The problem — Copy every record below exactly as it appears.

Collected data:
=== Begin Enclosure ===

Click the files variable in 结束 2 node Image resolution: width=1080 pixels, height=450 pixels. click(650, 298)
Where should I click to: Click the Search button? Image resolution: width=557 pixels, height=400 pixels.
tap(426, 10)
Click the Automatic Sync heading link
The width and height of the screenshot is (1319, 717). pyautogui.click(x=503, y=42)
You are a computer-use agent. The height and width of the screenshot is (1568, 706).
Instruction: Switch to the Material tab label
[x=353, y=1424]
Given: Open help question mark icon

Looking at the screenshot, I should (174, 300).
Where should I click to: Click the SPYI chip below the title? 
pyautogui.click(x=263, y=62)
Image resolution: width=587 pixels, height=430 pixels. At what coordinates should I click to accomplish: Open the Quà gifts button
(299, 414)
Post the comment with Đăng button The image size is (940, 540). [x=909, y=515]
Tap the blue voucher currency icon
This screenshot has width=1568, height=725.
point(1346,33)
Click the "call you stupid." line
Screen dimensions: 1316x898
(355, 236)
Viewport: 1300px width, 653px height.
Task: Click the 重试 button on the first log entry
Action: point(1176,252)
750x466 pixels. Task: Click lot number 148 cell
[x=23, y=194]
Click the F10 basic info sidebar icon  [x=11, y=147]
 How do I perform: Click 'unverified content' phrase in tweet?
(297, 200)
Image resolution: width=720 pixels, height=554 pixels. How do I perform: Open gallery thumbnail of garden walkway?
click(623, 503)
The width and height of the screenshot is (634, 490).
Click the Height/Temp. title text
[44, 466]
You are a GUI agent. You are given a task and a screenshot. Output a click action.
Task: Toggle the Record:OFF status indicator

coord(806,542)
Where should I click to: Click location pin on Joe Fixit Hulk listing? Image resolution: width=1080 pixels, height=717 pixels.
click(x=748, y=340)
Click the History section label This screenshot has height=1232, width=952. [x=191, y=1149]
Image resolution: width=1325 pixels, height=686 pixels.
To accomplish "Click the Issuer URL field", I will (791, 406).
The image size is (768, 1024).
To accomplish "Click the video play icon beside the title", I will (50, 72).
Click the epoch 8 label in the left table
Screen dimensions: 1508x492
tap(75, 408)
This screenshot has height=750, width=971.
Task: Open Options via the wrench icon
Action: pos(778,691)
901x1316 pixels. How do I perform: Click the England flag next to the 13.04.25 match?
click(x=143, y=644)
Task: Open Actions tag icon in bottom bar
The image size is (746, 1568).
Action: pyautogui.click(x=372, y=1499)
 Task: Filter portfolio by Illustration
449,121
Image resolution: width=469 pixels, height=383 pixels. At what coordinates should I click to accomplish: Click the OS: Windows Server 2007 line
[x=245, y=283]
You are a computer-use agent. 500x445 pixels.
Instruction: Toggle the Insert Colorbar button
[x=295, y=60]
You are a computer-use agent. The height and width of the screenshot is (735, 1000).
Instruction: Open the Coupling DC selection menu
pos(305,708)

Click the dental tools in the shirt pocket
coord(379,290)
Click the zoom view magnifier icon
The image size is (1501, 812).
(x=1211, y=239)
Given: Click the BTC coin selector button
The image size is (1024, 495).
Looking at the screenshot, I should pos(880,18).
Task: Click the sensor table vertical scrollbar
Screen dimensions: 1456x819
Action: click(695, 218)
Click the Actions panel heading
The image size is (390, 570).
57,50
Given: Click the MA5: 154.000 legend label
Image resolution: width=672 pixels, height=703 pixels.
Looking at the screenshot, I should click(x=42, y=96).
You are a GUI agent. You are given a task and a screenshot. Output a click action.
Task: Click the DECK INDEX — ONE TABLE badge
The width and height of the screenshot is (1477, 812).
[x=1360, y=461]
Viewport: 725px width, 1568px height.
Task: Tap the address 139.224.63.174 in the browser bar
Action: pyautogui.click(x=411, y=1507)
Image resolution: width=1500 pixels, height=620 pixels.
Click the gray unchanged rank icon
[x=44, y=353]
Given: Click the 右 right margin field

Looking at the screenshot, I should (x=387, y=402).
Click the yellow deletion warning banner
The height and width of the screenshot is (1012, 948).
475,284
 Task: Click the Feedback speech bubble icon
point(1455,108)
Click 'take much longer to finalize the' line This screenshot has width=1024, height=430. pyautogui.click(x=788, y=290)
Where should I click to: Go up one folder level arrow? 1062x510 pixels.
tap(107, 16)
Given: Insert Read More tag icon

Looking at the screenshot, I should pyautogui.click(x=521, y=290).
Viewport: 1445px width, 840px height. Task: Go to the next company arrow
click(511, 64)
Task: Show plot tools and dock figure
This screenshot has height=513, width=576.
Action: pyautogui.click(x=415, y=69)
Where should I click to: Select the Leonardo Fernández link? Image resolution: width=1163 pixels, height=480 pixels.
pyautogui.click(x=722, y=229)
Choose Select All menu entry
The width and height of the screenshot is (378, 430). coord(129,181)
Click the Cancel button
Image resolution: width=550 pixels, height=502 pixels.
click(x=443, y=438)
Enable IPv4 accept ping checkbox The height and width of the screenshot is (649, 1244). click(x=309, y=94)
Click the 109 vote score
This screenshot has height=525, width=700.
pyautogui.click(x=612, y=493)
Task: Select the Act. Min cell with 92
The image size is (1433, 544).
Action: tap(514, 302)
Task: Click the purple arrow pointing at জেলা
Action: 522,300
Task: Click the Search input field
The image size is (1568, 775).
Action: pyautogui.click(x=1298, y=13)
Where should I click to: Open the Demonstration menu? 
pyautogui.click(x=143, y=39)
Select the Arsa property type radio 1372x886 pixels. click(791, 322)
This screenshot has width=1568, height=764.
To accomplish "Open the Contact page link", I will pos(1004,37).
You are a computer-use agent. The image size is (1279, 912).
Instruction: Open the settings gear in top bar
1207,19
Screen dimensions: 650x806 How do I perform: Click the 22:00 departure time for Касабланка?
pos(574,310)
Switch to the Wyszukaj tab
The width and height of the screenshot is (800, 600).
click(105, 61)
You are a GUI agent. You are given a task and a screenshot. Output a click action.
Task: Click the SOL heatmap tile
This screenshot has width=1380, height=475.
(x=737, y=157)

=== End Enclosure ===

Response area —
Click the files variable in 结束 2 node Image resolution: width=1080 pixels, height=450 pixels. click(650, 298)
Where should I click to: Click the Search button? Image resolution: width=557 pixels, height=400 pixels.
tap(426, 10)
Click the Automatic Sync heading link
The width and height of the screenshot is (1319, 717). pyautogui.click(x=503, y=42)
You are a computer-use agent. The height and width of the screenshot is (1568, 706).
Instruction: Switch to the Material tab label
[x=353, y=1424]
Given: Open help question mark icon

Looking at the screenshot, I should (174, 300).
Where should I click to: Click the SPYI chip below the title? 
pyautogui.click(x=263, y=62)
Image resolution: width=587 pixels, height=430 pixels. At what coordinates should I click to accomplish: Open the Quà gifts button
(299, 414)
Post the comment with Đăng button The image size is (940, 540). [x=909, y=515]
Tap the blue voucher currency icon
This screenshot has width=1568, height=725.
point(1346,33)
Click the "call you stupid." line
Screen dimensions: 1316x898
(355, 236)
Viewport: 1300px width, 653px height.
Task: Click the 重试 button on the first log entry
Action: point(1176,252)
750x466 pixels. Task: Click lot number 148 cell
[x=23, y=194]
Click the F10 basic info sidebar icon  [x=11, y=147]
 How do I perform: Click 'unverified content' phrase in tweet?
(297, 200)
Image resolution: width=720 pixels, height=554 pixels. How do I perform: Open gallery thumbnail of garden walkway?
click(623, 503)
The width and height of the screenshot is (634, 490).
Click the Height/Temp. title text
[44, 466]
You are a GUI agent. You are given a task and a screenshot. Output a click action.
Task: Toggle the Record:OFF status indicator

coord(806,542)
Where should I click to: Click location pin on Joe Fixit Hulk listing? Image resolution: width=1080 pixels, height=717 pixels.
click(x=748, y=340)
Click the History section label This screenshot has height=1232, width=952. [x=191, y=1149]
Image resolution: width=1325 pixels, height=686 pixels.
To accomplish "Click the Issuer URL field", I will (791, 406).
The image size is (768, 1024).
To accomplish "Click the video play icon beside the title", I will (50, 72).
Click the epoch 8 label in the left table
Screen dimensions: 1508x492
tap(75, 408)
This screenshot has height=750, width=971.
Task: Open Options via the wrench icon
Action: pos(778,691)
901x1316 pixels. How do I perform: Click the England flag next to the 13.04.25 match?
click(x=143, y=644)
Task: Open Actions tag icon in bottom bar
The image size is (746, 1568).
Action: pyautogui.click(x=372, y=1499)
 Task: Filter portfolio by Illustration
449,121
Image resolution: width=469 pixels, height=383 pixels. At what coordinates should I click to accomplish: Click the OS: Windows Server 2007 line
[x=245, y=283]
You are a computer-use agent. 500x445 pixels.
Instruction: Toggle the Insert Colorbar button
[x=295, y=60]
You are a computer-use agent. The height and width of the screenshot is (735, 1000).
Instruction: Open the Coupling DC selection menu
pos(305,708)

Click the dental tools in the shirt pocket
coord(379,290)
Click the zoom view magnifier icon
The image size is (1501, 812).
(x=1211, y=239)
Given: Click the BTC coin selector button
The image size is (1024, 495).
Looking at the screenshot, I should pos(880,18).
Task: Click the sensor table vertical scrollbar
Screen dimensions: 1456x819
Action: click(695, 218)
Click the Actions panel heading
The image size is (390, 570).
57,50
Given: Click the MA5: 154.000 legend label
Image resolution: width=672 pixels, height=703 pixels.
Looking at the screenshot, I should click(x=42, y=96).
You are a GUI agent. You are given a task and a screenshot. Output a click action.
Task: Click the DECK INDEX — ONE TABLE badge
The width and height of the screenshot is (1477, 812).
[x=1360, y=461]
Viewport: 725px width, 1568px height.
Task: Tap the address 139.224.63.174 in the browser bar
Action: pyautogui.click(x=411, y=1507)
Image resolution: width=1500 pixels, height=620 pixels.
Click the gray unchanged rank icon
[x=44, y=353]
Given: Click the 右 right margin field

Looking at the screenshot, I should (x=387, y=402).
Click the yellow deletion warning banner
The height and width of the screenshot is (1012, 948).
475,284
 Task: Click the Feedback speech bubble icon
point(1455,108)
Click 'take much longer to finalize the' line This screenshot has width=1024, height=430. pyautogui.click(x=788, y=290)
Where should I click to: Go up one folder level arrow? 1062x510 pixels.
tap(107, 16)
Given: Insert Read More tag icon

Looking at the screenshot, I should pyautogui.click(x=521, y=290).
Viewport: 1445px width, 840px height. Task: Go to the next company arrow
click(511, 64)
Task: Show plot tools and dock figure
This screenshot has height=513, width=576.
Action: pyautogui.click(x=415, y=69)
Where should I click to: Select the Leonardo Fernández link? Image resolution: width=1163 pixels, height=480 pixels.
pyautogui.click(x=722, y=229)
Choose Select All menu entry
The width and height of the screenshot is (378, 430). coord(129,181)
Click the Cancel button
Image resolution: width=550 pixels, height=502 pixels.
click(x=443, y=438)
Enable IPv4 accept ping checkbox The height and width of the screenshot is (649, 1244). click(x=309, y=94)
Click the 109 vote score
This screenshot has height=525, width=700.
pyautogui.click(x=612, y=493)
Task: Select the Act. Min cell with 92
The image size is (1433, 544).
Action: tap(514, 302)
Task: Click the purple arrow pointing at জেলা
Action: 522,300
Task: Click the Search input field
The image size is (1568, 775).
Action: pyautogui.click(x=1298, y=13)
Where should I click to: Open the Demonstration menu? 
pyautogui.click(x=143, y=39)
Select the Arsa property type radio 1372x886 pixels. click(791, 322)
This screenshot has width=1568, height=764.
To accomplish "Open the Contact page link", I will pos(1004,37).
You are a computer-use agent. The image size is (1279, 912).
Instruction: Open the settings gear in top bar
1207,19
Screen dimensions: 650x806 How do I perform: Click the 22:00 departure time for Касабланка?
pos(574,310)
Switch to the Wyszukaj tab
The width and height of the screenshot is (800, 600).
click(105, 61)
You are a GUI agent. You are given a task and a screenshot. Output a click action.
Task: Click the SOL heatmap tile
This screenshot has width=1380, height=475.
(x=737, y=157)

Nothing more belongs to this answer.